Second, many of the findings reported about the powerful influence of temperament are about children at the extremes. For example, it appears that highly reactive infants who express distress to novelty are likely to exhibit socially reticent behaviors as older children. However, these findings are only found when looking at the most extremely reactive infants. The majority of infants who show variations in reactivity are unlikely to show strong continuity across development.

Third, the influence and importance of temperament do not determine biology. Quite the contrary. Scientists used to argue whether a child’s development was a product of nature or nurture. Not anymore. Over the last ten years, with advances in molecular genetics and the decoding of the human genome, it has become clear that genetics alone does not determine outcomes for the complex behaviors of human personality.

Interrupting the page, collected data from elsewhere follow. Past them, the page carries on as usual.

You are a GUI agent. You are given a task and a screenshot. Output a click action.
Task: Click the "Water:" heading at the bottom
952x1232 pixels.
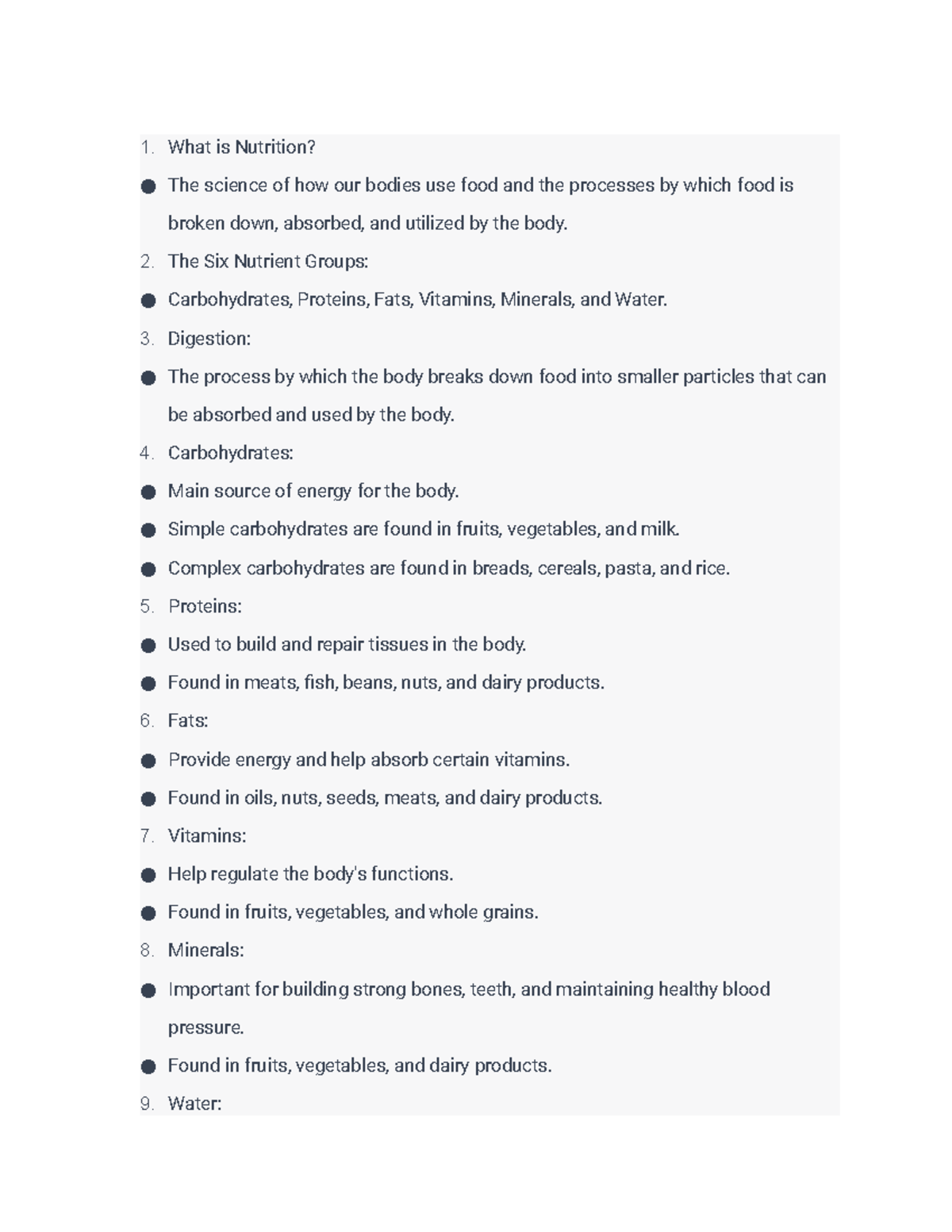[x=194, y=1103]
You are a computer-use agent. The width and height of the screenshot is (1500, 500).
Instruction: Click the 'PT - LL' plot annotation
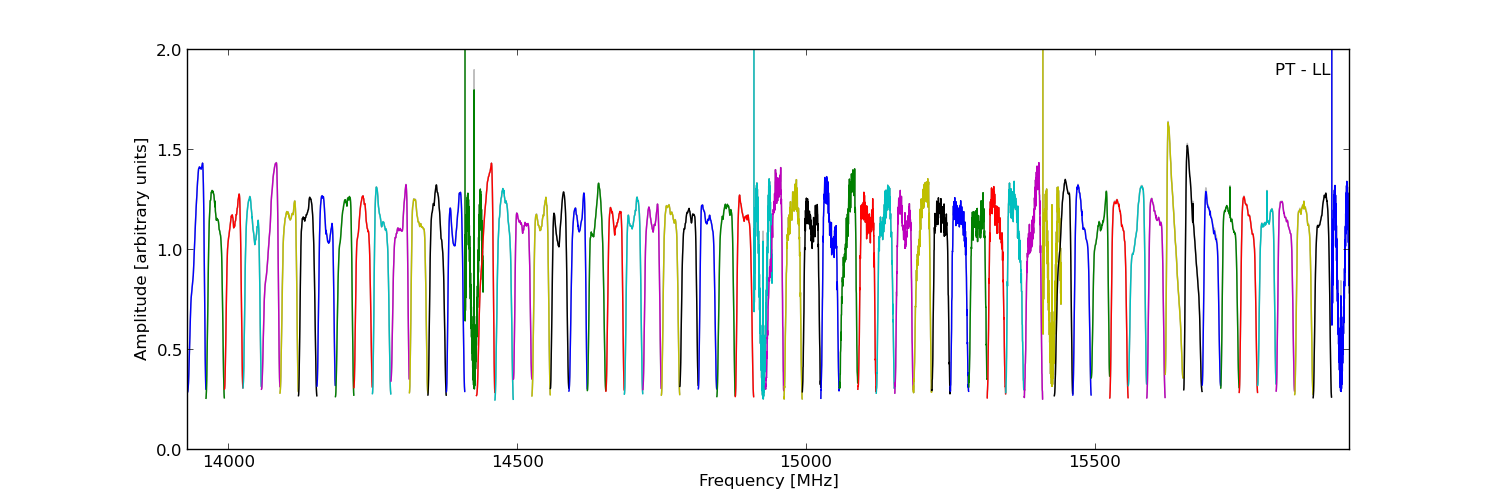pyautogui.click(x=1301, y=70)
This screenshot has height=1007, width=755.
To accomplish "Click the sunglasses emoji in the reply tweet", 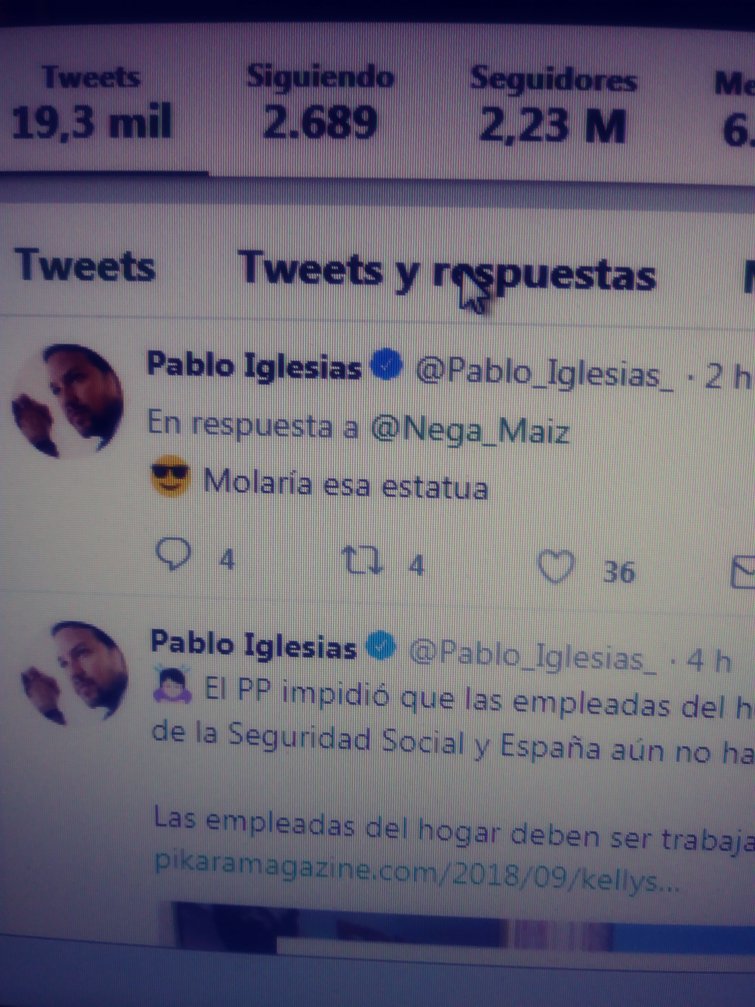I will (x=170, y=477).
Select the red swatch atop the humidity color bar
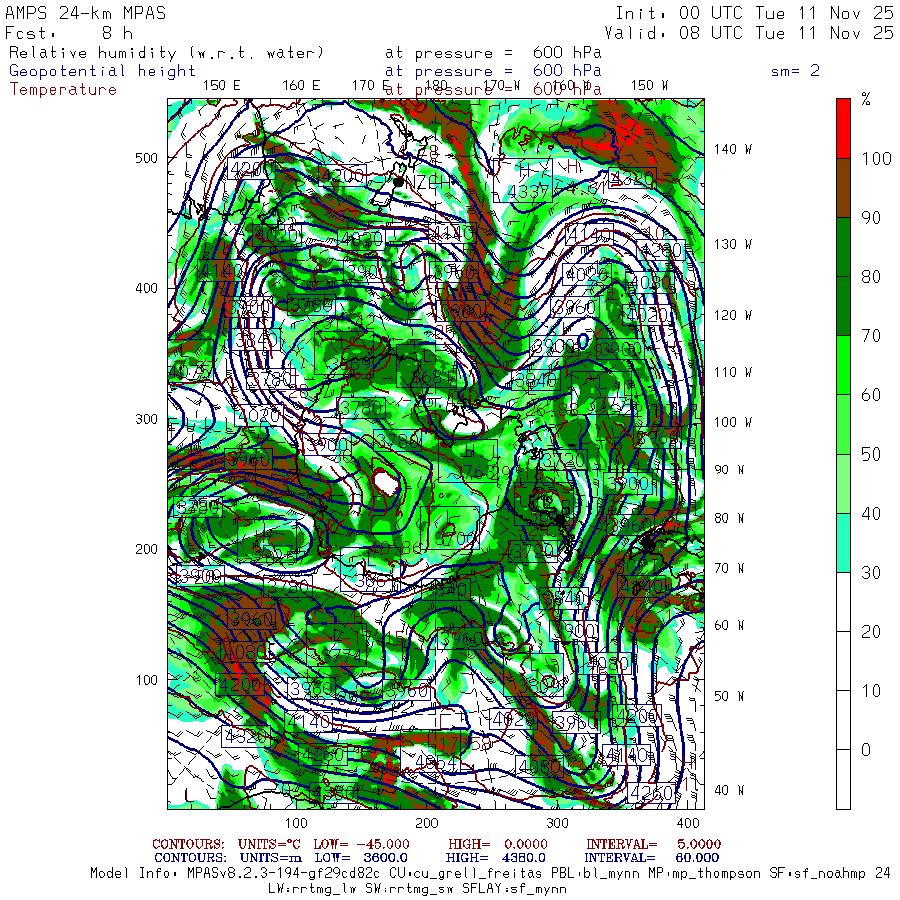The image size is (900, 900). point(843,127)
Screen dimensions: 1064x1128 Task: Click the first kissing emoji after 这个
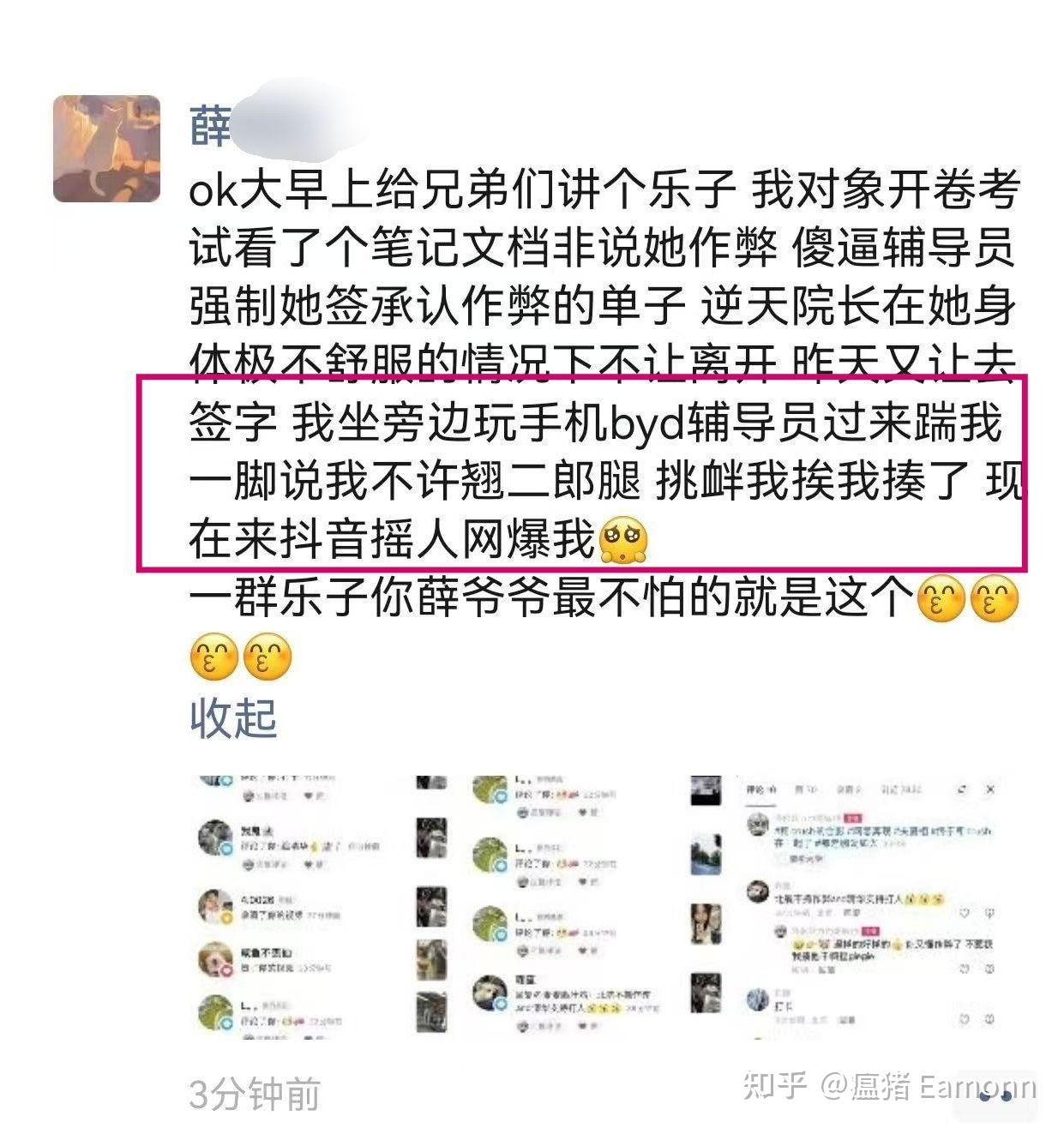[x=941, y=597]
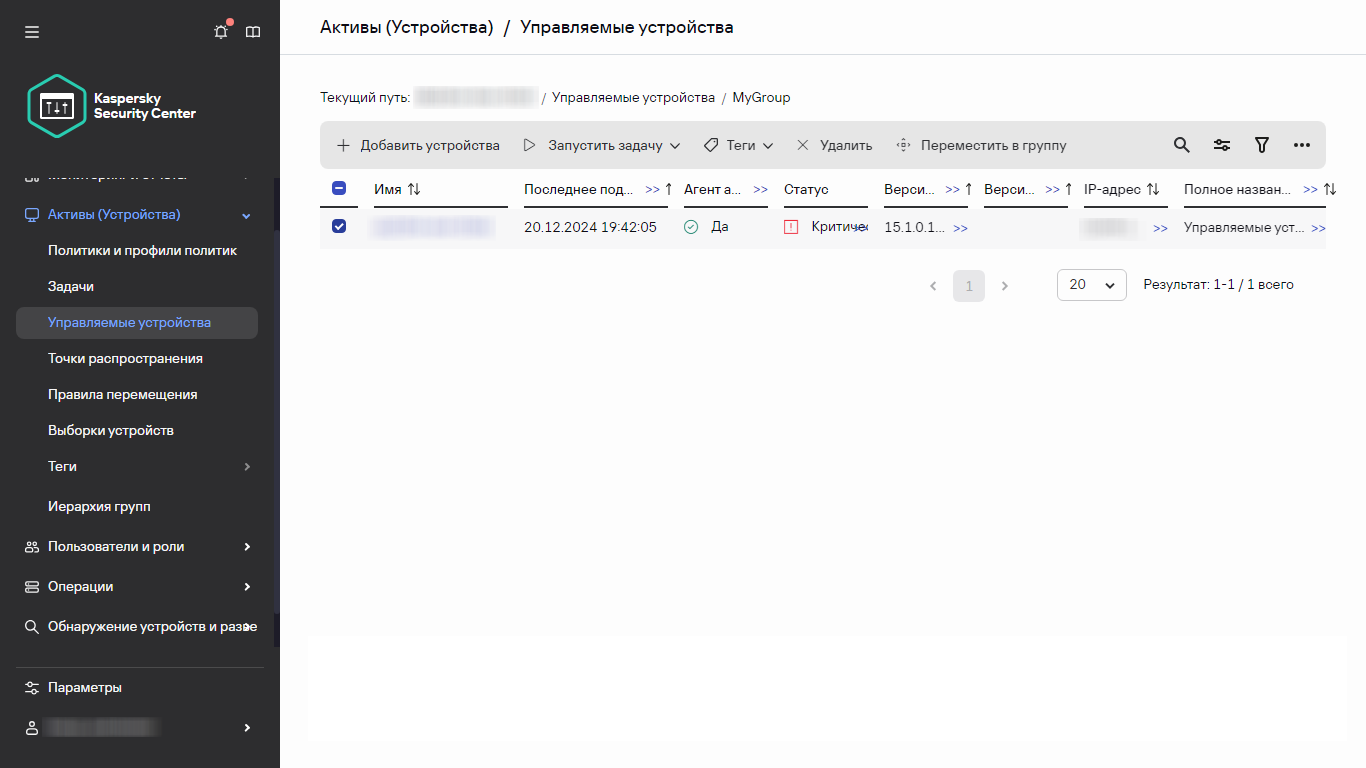Click the critical status warning icon
Viewport: 1366px width, 768px height.
791,227
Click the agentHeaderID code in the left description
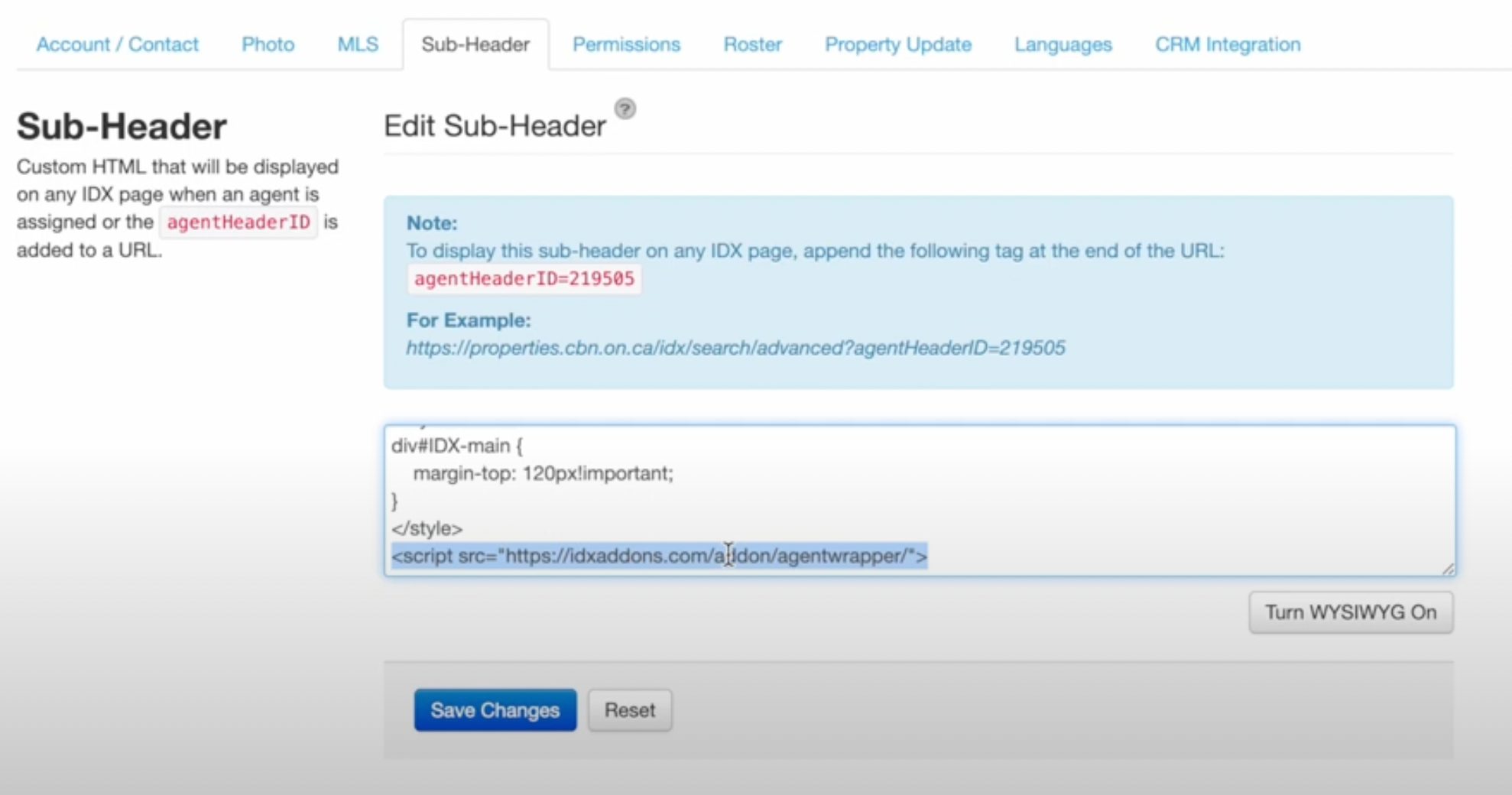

The cutting-edge thinking about how genes work is through what are called gene-environment interactions. What this means is that two individuals may have the same gene but may grow up in very different families and environments. One may grow up in a family with low stress and bountiful resources. Another may grow up in a family where there is stress, frequent arguments, chaos, confusion and limited resources. Even though both children have the same gene, one environment will activate the gene for shyness, while another won’t. Thus, there is an interaction between nature and nurture, between genetics and the environments in which children develop.

How does the environment activate the gene? Though we currently do not know, scientists believe that it is the child’s interaction with the environment, along with the interpretation of the environment, that somehow changes gene expression in the brain.

What’s a parent to do?

There are a number of ways that knowledge of temperament may help parents to raise their children. First, be observant. It is important to understand that from the first days of life, infants are different from each other. These differences determine how infants adapt to the world— how easily they will sleep, how easily they will soothe and what emotions they will express most often.

Parents who are observant and track these patterns generally have an easier time predicting what will or won’t work with their infants, than parents who do not observe temperament patterns. When parents prevent heightened states of infant distress, they avoid the potential for infant negativity to turn into parent-infant negativity.

Also be mindful that infants generally need specific caregiving experiences. For example, infants with fearful temperaments often cause their moms and dads to be over-protective, actively deciding to keep their infant or young child out of harm’s way. However, research shows that parents of fearful infants who introduce multiple types of experiences and gradually expose their infants to novel events may moderate that fearful temperament in good ways.

Finally, be flexible. Individual differences in infant reactivity may change over time and as a function of situations. An event that did not distress your newborn today may begin to distress him tomorrow. Likewise, an infant who was previously amenable to being passed around to enthusiastic friends and family members may suddenly exude extreme distress when Aunt Mary swoops in to take him out of your arms. Or, a toddler who was hesitant to interact with peers may decide to assert herself on the playground one Sunday afternoon by snatching another child’s toy.

In short, what constitutes the optimal caregiving experience, or the best “fit” between parent and child, is not likely to remain static. Environmental forces continually act upon an infant’s genetic predisposition to change behavior. The challenge to parents is to rise to each new occasion by adapting their practices to the changing needs of the infant.